Your output consists solely of the lines from the one that contains "How do I perform: Click" to the end of the material, each reproduced exactly; pictures do not belong in it.
------------------------
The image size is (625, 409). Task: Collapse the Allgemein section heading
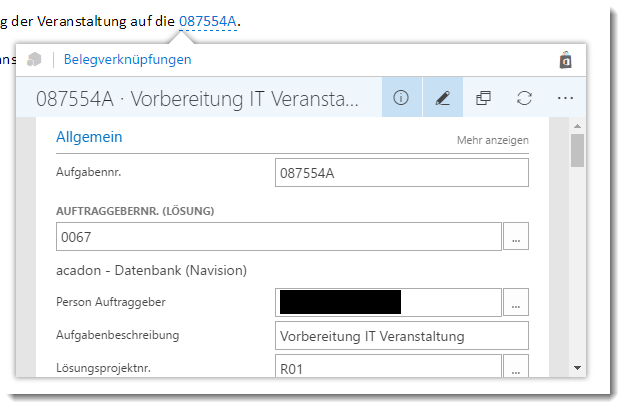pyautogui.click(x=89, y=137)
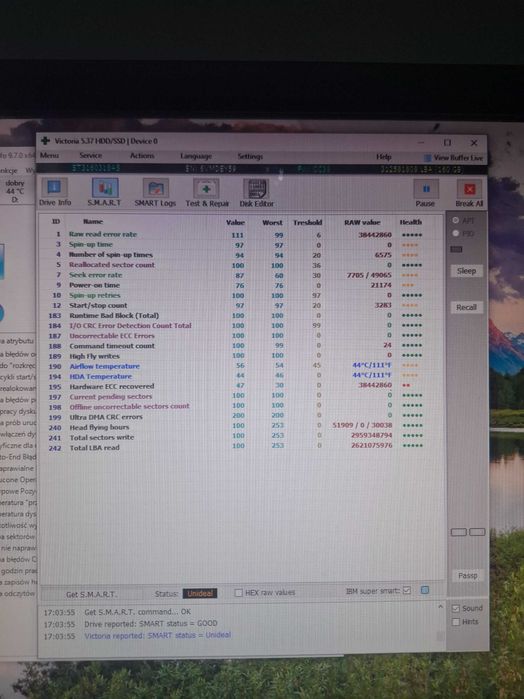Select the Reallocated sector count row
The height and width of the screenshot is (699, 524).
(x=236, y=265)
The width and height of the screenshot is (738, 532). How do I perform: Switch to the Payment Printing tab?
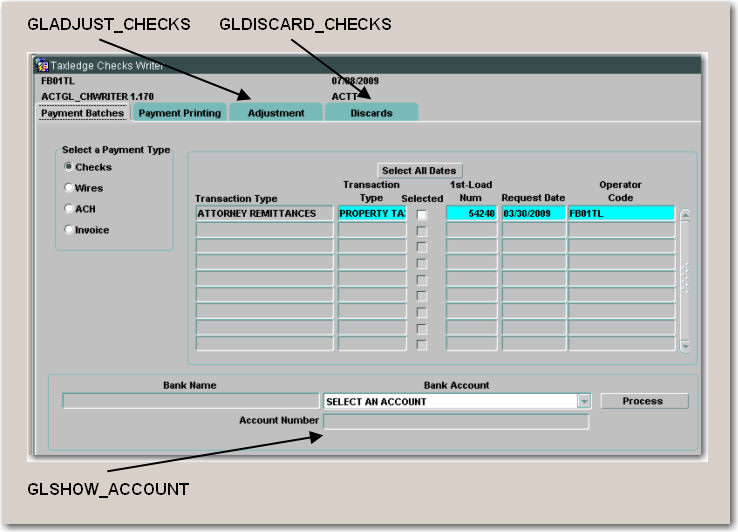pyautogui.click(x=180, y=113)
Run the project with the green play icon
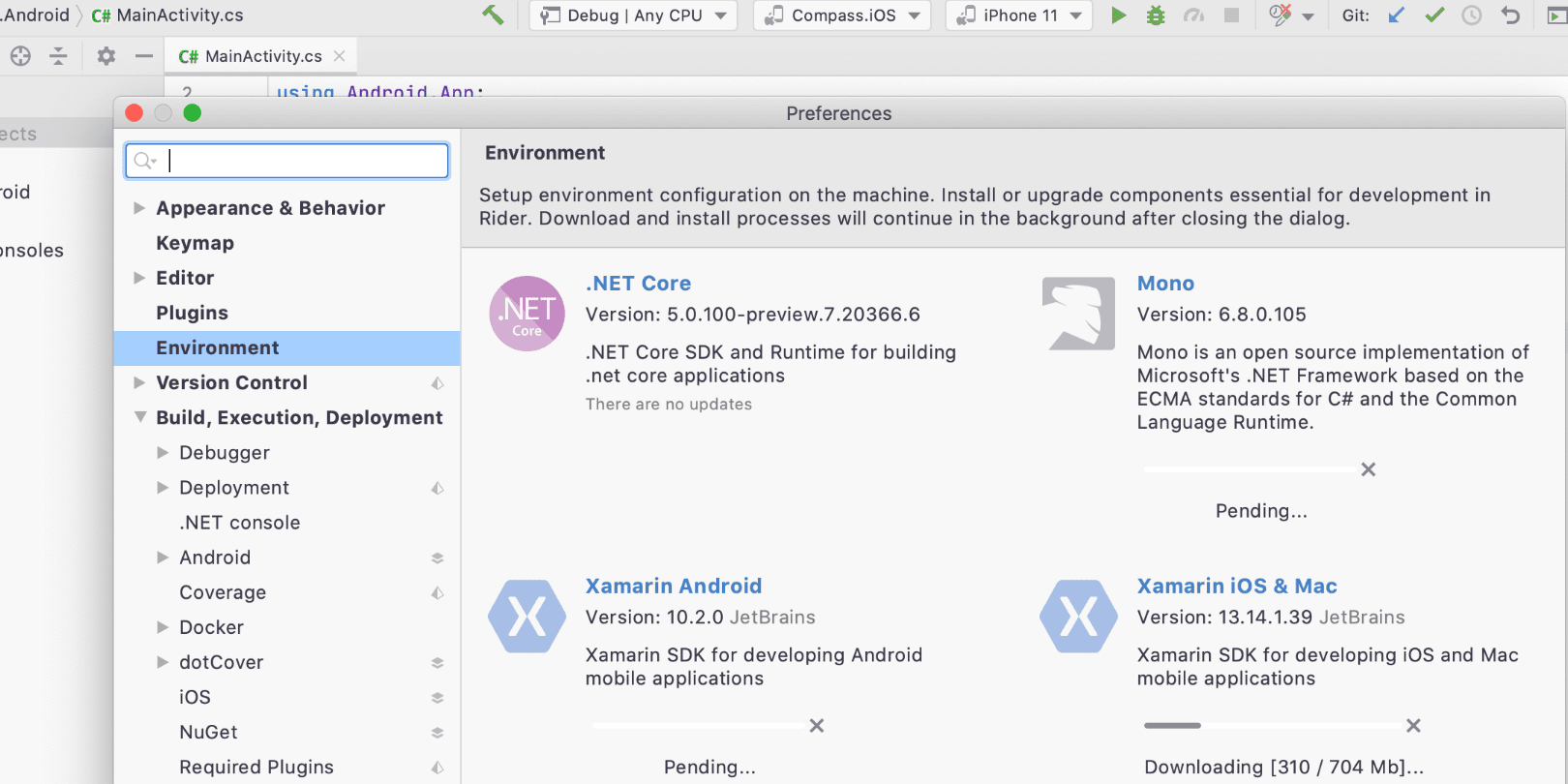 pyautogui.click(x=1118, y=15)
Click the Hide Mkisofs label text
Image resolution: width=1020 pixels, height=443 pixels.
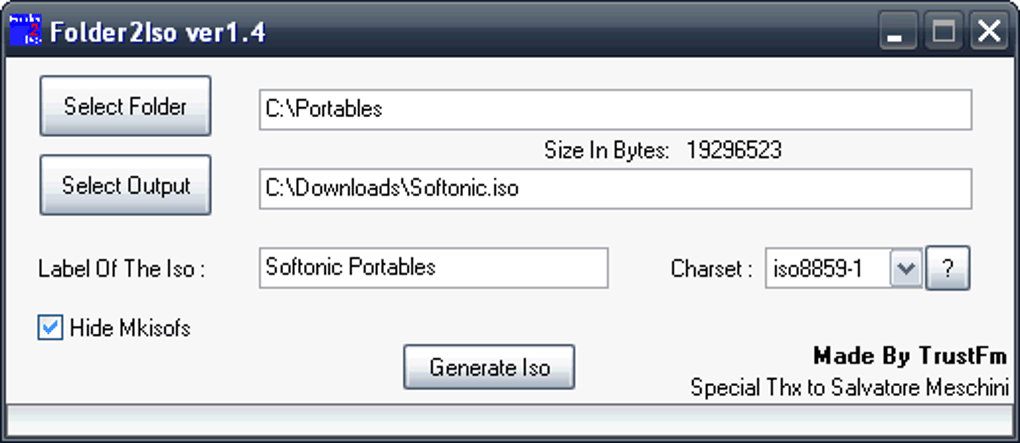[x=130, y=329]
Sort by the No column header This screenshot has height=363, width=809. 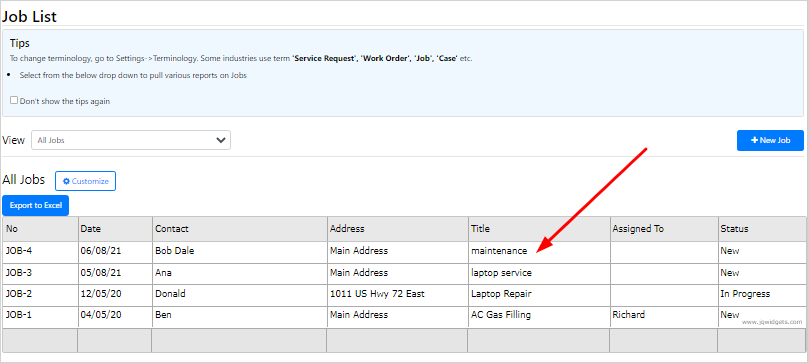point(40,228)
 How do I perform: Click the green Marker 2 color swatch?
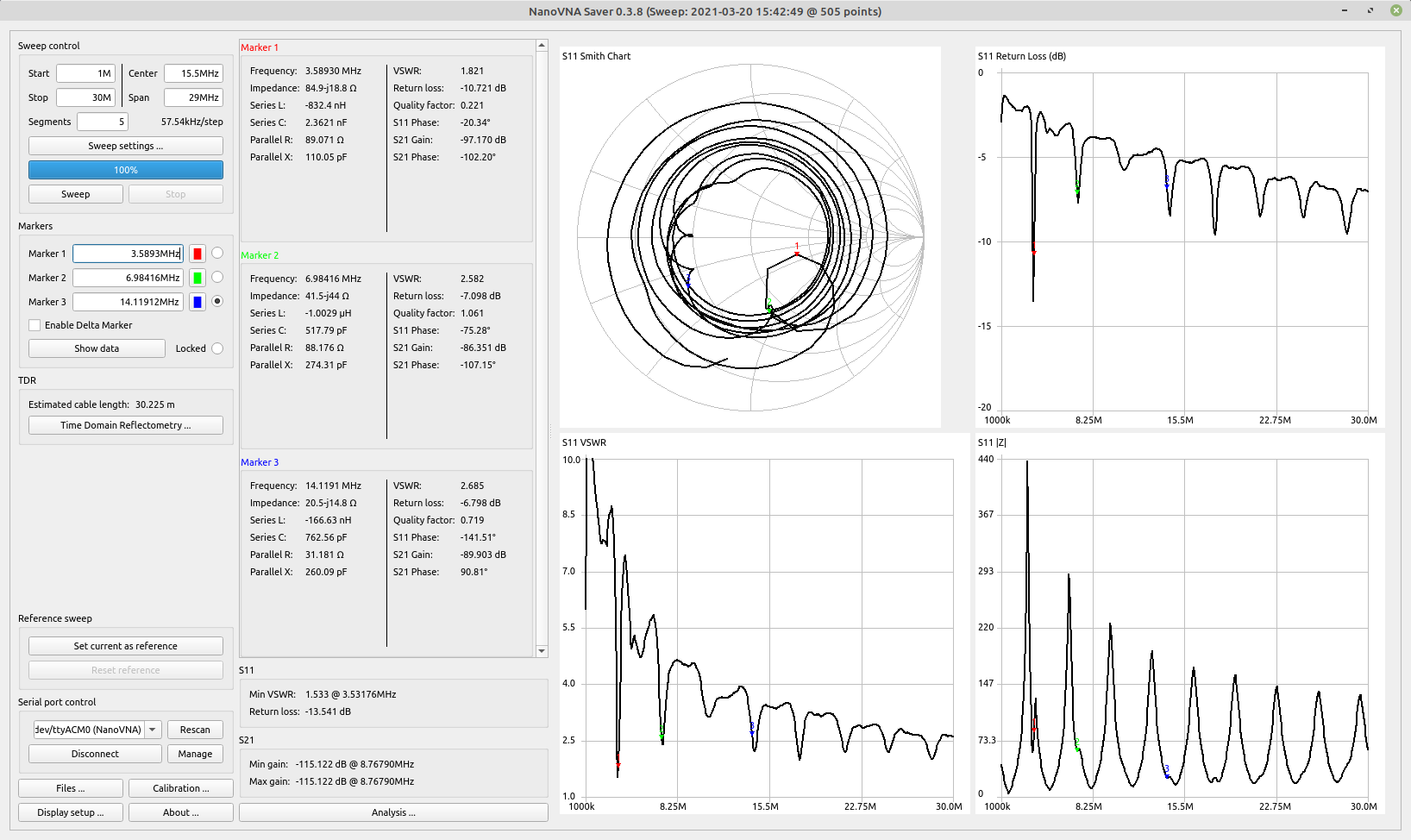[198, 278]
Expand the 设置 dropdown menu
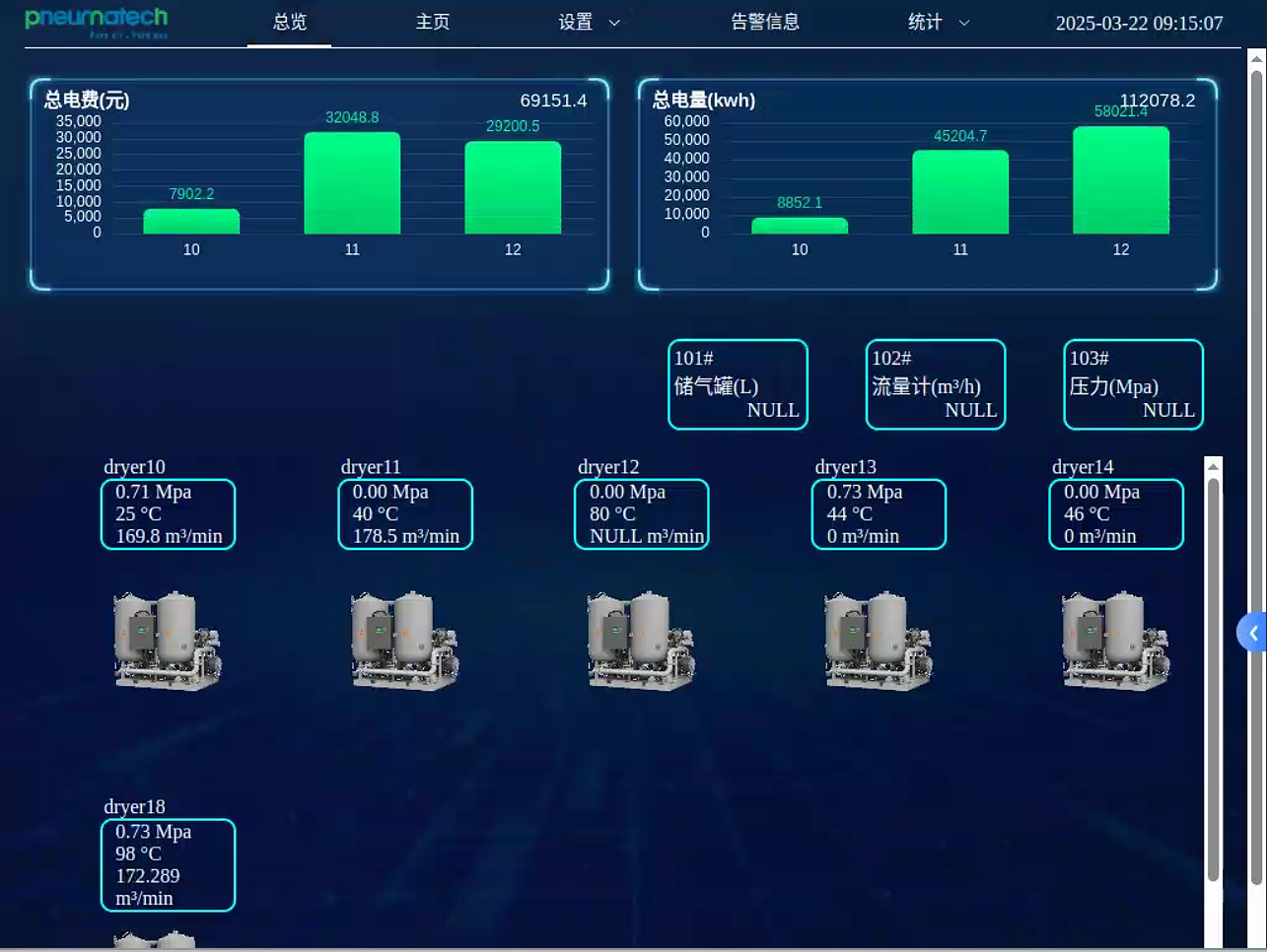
------------------------
#### Exercise result:
 How do I perform: Click the green Marker 2 color swatch?
[198, 278]
Expand the 设置 dropdown menu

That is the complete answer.